The buildings in Shuizhai High School cover an area of 50,000 square meters, including classrooms, laboratory buildings, a library, a gymnasium, a teacher's office building, and faculty and student dormitory buildings. The architectural style varies. In the middle of these buildings is the standard sport ground of 400 meters plastic racetrack. The school enjoys the name "The Beautiful School of Meizhou City" for its peaceful school environment and green plants around the school roads.

== Staff ==

In recent years, the school has 400 faculty members and more than 300 full-time teachers.

== Activities ==

The school holds sports meetings and art performances every year. The literary magazine of the school is named as Chun Sun.

== Donations==

The construction and development of the school have always been supported by alumni and people from all circles.
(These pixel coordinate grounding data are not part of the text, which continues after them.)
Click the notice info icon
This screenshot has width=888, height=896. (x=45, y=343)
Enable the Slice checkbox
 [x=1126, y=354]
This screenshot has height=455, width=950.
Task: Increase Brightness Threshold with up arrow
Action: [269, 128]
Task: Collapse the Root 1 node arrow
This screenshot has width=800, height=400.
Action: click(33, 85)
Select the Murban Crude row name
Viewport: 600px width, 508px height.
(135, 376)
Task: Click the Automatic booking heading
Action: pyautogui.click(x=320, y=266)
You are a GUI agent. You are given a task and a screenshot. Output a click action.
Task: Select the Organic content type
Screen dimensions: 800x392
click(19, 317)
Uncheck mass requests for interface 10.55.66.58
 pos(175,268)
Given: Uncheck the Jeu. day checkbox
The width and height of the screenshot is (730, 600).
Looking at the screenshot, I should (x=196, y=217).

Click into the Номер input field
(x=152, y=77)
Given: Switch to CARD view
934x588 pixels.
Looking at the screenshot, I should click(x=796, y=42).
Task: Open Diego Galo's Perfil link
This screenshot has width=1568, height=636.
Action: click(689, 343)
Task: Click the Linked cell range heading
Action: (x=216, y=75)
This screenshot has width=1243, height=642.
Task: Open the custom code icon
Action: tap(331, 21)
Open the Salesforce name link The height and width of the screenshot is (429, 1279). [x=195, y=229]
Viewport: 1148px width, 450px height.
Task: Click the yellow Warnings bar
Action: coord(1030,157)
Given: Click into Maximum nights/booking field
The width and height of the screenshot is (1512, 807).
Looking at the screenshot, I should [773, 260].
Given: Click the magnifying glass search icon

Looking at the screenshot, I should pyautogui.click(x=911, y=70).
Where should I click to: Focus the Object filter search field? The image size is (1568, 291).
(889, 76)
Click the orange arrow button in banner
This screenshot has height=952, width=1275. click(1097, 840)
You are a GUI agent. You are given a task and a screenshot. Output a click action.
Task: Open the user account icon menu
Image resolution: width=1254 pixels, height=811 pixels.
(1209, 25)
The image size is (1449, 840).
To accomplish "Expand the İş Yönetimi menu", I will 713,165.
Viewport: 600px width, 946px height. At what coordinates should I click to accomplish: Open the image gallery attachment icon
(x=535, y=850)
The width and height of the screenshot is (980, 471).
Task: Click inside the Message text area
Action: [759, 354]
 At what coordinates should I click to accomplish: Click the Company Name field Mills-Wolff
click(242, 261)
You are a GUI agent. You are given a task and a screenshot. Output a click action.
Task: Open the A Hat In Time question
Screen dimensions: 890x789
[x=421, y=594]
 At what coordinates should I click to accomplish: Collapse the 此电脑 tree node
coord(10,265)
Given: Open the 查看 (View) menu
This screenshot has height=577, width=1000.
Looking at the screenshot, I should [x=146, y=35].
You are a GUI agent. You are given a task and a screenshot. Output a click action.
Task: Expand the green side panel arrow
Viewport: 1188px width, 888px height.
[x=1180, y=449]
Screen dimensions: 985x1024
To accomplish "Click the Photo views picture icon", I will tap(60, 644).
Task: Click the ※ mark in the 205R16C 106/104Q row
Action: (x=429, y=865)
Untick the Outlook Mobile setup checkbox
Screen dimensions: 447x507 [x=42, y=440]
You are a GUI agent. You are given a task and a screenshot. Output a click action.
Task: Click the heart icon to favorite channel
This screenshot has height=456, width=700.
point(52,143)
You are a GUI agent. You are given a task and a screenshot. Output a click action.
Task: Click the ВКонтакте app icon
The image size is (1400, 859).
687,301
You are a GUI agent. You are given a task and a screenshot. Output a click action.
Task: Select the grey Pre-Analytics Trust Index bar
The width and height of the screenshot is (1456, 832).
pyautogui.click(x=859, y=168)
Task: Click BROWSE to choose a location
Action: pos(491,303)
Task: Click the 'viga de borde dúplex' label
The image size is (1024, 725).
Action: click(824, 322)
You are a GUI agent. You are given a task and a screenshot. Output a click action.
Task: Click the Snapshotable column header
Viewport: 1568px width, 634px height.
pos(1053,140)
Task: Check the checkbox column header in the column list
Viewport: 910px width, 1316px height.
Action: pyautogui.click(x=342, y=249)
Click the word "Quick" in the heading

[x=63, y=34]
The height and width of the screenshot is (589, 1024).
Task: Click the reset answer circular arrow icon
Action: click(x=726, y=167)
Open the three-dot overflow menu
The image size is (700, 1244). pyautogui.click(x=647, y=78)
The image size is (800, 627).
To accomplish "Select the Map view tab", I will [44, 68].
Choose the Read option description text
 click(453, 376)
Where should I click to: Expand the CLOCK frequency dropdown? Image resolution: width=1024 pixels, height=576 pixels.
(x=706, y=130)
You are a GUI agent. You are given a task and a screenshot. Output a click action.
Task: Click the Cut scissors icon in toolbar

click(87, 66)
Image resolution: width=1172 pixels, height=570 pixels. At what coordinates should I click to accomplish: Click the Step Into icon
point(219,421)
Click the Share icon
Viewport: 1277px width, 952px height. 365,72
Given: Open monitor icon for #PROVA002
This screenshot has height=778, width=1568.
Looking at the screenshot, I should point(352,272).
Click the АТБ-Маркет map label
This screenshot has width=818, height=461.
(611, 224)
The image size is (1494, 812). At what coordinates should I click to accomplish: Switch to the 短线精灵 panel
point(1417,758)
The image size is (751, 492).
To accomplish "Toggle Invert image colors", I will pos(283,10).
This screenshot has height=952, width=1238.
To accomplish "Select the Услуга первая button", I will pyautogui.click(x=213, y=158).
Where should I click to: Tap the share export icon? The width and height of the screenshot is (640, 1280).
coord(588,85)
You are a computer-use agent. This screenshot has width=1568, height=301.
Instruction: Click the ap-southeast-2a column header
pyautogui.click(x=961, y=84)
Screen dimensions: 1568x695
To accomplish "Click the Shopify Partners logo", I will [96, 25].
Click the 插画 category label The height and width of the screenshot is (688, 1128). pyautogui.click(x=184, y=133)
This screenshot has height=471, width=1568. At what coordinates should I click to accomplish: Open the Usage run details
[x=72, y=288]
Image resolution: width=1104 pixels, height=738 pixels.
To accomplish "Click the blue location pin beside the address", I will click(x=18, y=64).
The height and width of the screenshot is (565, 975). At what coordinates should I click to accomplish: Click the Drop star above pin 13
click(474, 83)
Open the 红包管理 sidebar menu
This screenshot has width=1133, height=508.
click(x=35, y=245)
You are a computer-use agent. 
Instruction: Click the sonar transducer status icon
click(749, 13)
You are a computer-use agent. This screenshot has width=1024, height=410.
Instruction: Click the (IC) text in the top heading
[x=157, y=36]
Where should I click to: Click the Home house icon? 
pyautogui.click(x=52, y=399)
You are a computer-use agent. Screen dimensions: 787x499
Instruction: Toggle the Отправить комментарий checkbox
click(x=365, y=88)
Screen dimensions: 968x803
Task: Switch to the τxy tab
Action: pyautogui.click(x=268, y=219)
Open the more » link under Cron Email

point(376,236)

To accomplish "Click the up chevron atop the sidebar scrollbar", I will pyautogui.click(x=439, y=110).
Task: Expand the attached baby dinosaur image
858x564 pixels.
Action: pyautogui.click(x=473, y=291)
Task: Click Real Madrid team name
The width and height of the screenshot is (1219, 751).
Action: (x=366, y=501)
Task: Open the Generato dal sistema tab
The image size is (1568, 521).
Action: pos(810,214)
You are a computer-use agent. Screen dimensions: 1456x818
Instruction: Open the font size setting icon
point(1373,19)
In 1986, the Hong Kong Christians Council donated an experimental building. In 1987, an alumnus of Hong Kong, Mr. Zhou Yaojing donated a Fulin Library. In 1994, another alumnus of Hong Kong donated and built the FuLin Building, which is also an office building. In 1996, six alumni including Mr. Zhu Jianhua, Mr. Zhu Jianzhong donated a new gate. In 1996, alumnus Mr. Li Yaohua donated a YaoWen building. In November 2004, alumni donated 2.2 million RMB to build the "Ninety Years Memorial Building". In 2005, the Wuhua Hometown Association in Hong Kong donated a student dormitory building. With a rough recording, donations from alumni and society have reached 6 million RMB. In December 2014, people donated 14 million RMB on Shuizhai High School's 100th anniversary to set up Zhengxing Educational Fund and build a "Centenary Building".